そして時計自体も、決してファッションのための薄っぺらなアクセサリーではなく実用性と歴史性を兼ね備えた“日常使いできるミリタリーウォッチ”なのです。
フランスの庶民に寄り添った“TIMEXの弟分”──Keltonというブランド


Kelton(ケルトン)は1955年、フランス・ブザンソンにて誕生しました。この地は“フランスのスイス”とも呼ばれた時計製造の中心地であり、Keltonはまさにその伝統の一端を担う存在でした。
アメリカのTIMEXと、フランスのVIXA創業者ステファン・ブリエの提携によって生まれたブランドで、そのスタート地点からして“アメリカの合理性とフランスの職人気質の融合”という、興味深いバックグラウンドを持っていたのです。
当初からKeltonは、「庶民が気軽に買える丈夫な時計」を掲げて製品を展開。1950〜70年代には、フランス全土の文具店やタバコ屋で手に入る、まさに“生活の中の時計”として広まりました。
テレビCMで流れた「You change, change Kelton(服を変えるように、時計も変えよう)」というキャッチコピーは時代を象徴するもので、実際に年間400万本を超える生産量を誇ったこともあります。
しかし1980年代、クォーツショックの荒波を受け、Keltonは一度その幕を閉じることになります。
ブランドとしては1987年に工場が閉鎖され、以後しばらく“過去の存在”となっていました。
2016年、Keltonは帰ってきた──ヴィンテージの再解釈としての復活


2016年、フランスのAsConseilという企業がKeltonの商標を買収。
長らく眠っていたKeltonを再び現代に呼び戻します。新生Keltonが掲げたのは、かつての哲学の継承です。「誰にでも手の届く価格」「レトロな意匠」「毎日使いたくなる実用性」をキーワードに、復刻モデルや新設計のシリーズを打ち出しました。

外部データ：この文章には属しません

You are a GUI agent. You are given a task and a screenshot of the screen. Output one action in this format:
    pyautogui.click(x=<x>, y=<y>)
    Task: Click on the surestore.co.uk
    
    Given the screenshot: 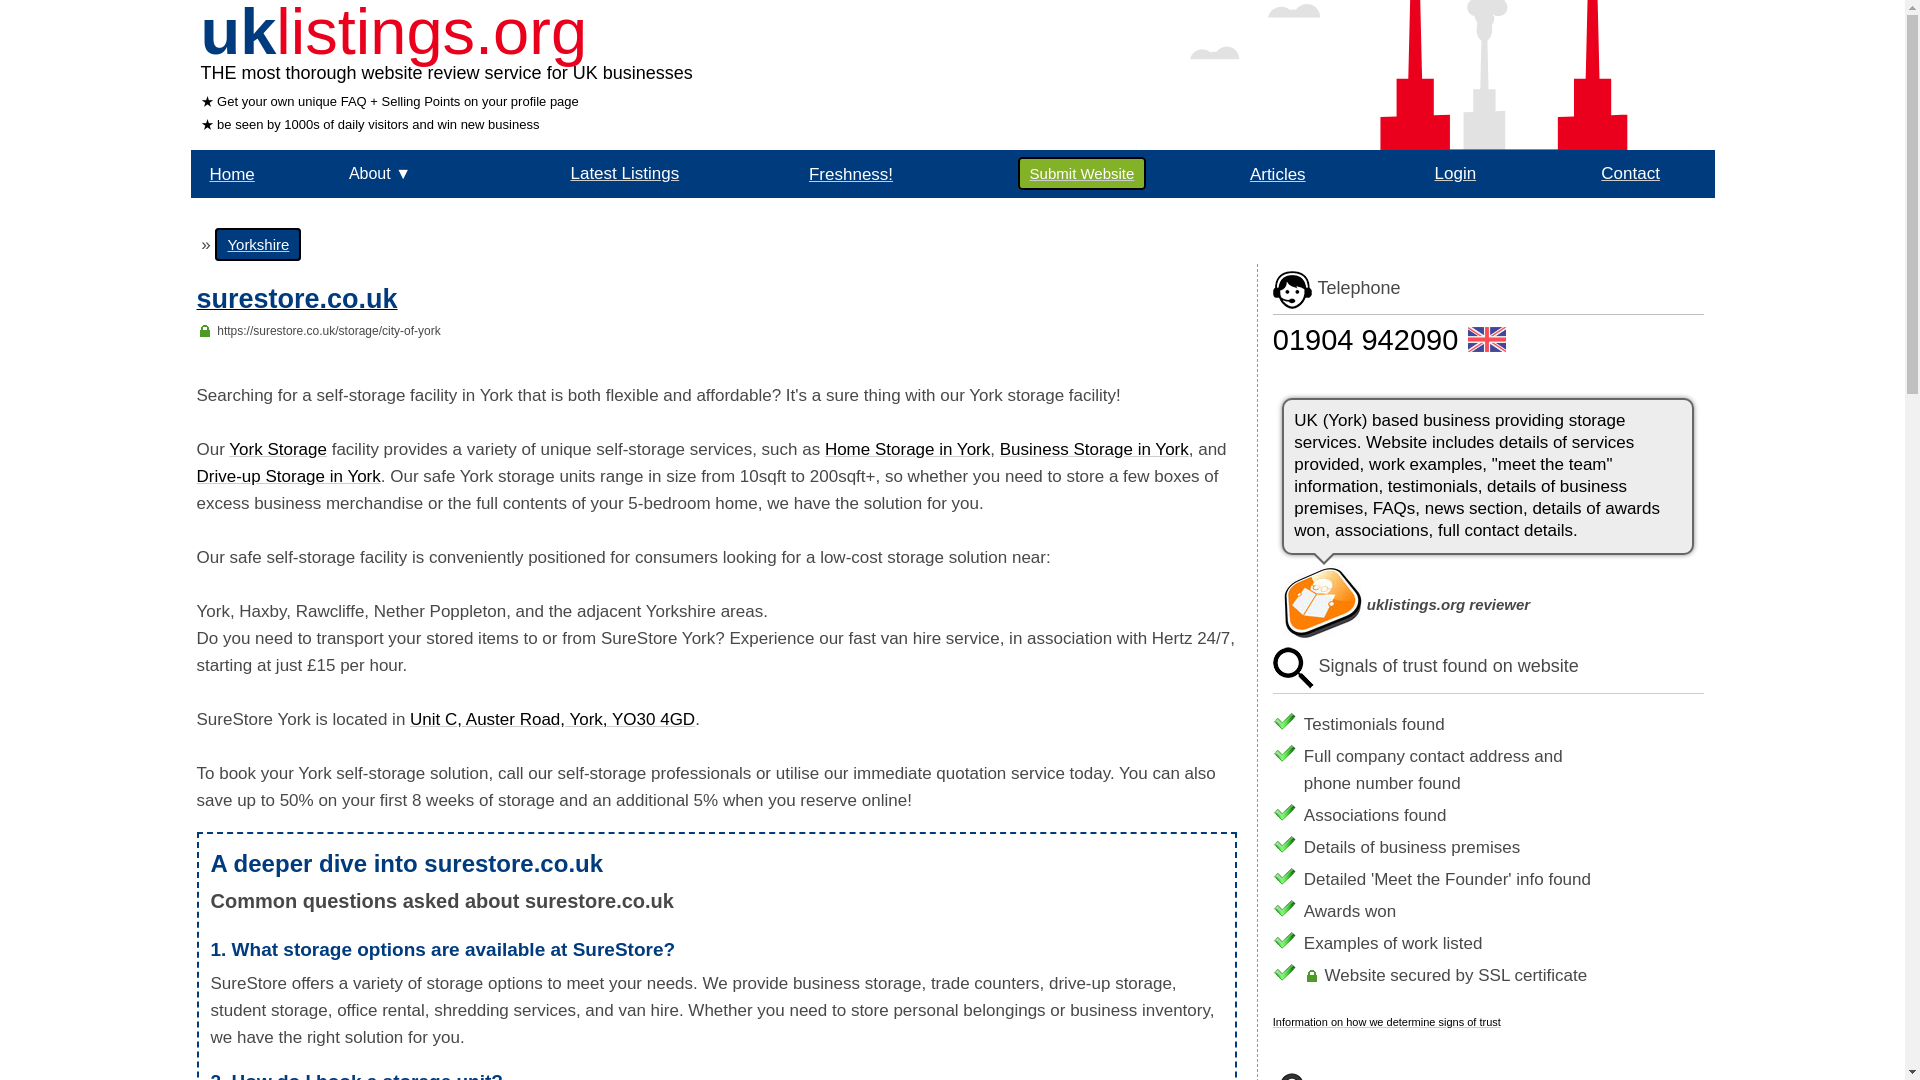 What is the action you would take?
    pyautogui.click(x=296, y=302)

注目すべきは、復活後のKeltonが“ただの懐古主義”に陥っていない点です。
過去の名作をそのまま再現するのではなく、「今の時代にも通用するミニマルな道具」として再構築していること。安価な部品を用いつつも、スタイルや素材感には“ちゃんと”手を入れ、ブランドとしての矜持が感じられます。
Camper:語れる、巻ける、使える──戦場帰りの1万円時計


そんなKelton復活の中でも、特に注目すべきモデルがCamper(キャンパー)手巻きモデルです。この時計のベースとなっているのは、1980年代にフランス国内で限定的にリリースされたミリタリー仕様のモデル。当時のTIMEX Camper(米軍納入モデル)にも酷似しており、“Kelton版Camper”とも言える1本です。
◆ 主な特徴と仕様
- ムーブメント:Seagull系の中国製手巻きムーブメント(35時間パワーリザーブ)
- ケース:モノコック(一体型)ABS樹脂ケース
- 風防:ドーム型アクリル風防
- サイズ:36mm径 × 12mm厚、重量20g台
- ストラップ:スリップスルー型ナイロン製(ミリタリー仕様)
- 防水:30m(日常生活防水)
まず特筆すべきは軽さと巻く喜び。
20g台という数字は、現代のスマートウォッチや大型ダイバーズとは一線を画す“装着感のなさ”とも言える快適さがあります。ケース素材はABS樹脂。
さらに、裏蓋がないモノコック構造で、ムーブメントのメンテナンス性も良好。中華製ムーブメントながらも、修理も比較的容易で、構造に無駄がありません。まさに「巻く→使う→飽きない」の三拍子が揃ったモデルなのです。
Kelton Camperは、どんな人に刺さる時計か?
この時計、正直言ってスペックや素材だけで評価するタイプではありません。むしろ「その人がどう使うか」「どんなふうに語るか」で、真価が決まる時計です。
- ✔ アナログな体験が好きな人(毎朝ゼンマイを巻くことで1日が始まる)
- ✔ 高価な機械式は怖いけど、機械式を一度体験してみたい人
- ✔ ガシガシ使える“2本目”や“休日用”を探している人
- ✔ ヴィンテージウォッチが好きだけど、実用を優先したい人
- ✔ ストーリーのある時計が好きな人
言ってみれば「自分だけの時計が欲しい人」にこそぴったりな1本。



価格は1万円ちょっと。
ここに“語れるミリタリーの歴史”と“毎日の儀式(手巻き)”がセットでついてくるなら、むしろ安すぎるとも言えるでしょう。
まとめ:Kelton Camperは“道具の原点”に立ち返る時計
Kelton Camperを腕につけた瞬間、「時間を確認する」行為がちょっとだけ変わります。スマホを見る代わりに、手元の秒針が刻む“命のリズム”に耳を傾ける。ゼンマイを巻くたびに、「今日も一日が始まるんだ」と身体が覚える。



これは、スペックでは語りきれない“道具との付き合い方”を教えてくれる時計です。
Kelton Camperは、ミリタリーというルーツを持ちながら、現代の生活にぴたりと寄り添うパートナー。1万円という価格で、これだけ深く語れて、そして使い込むことができる時計は、なかなか見つかりません。もしあなたが、スマートウォッチにはない“アナログの楽しさ”をもう一度味わいたいのなら、Camperはきっとあなたの期待に応えてくれるはずです。
巻いて、使って、語れる。Kelton Camperは、そんな時計です。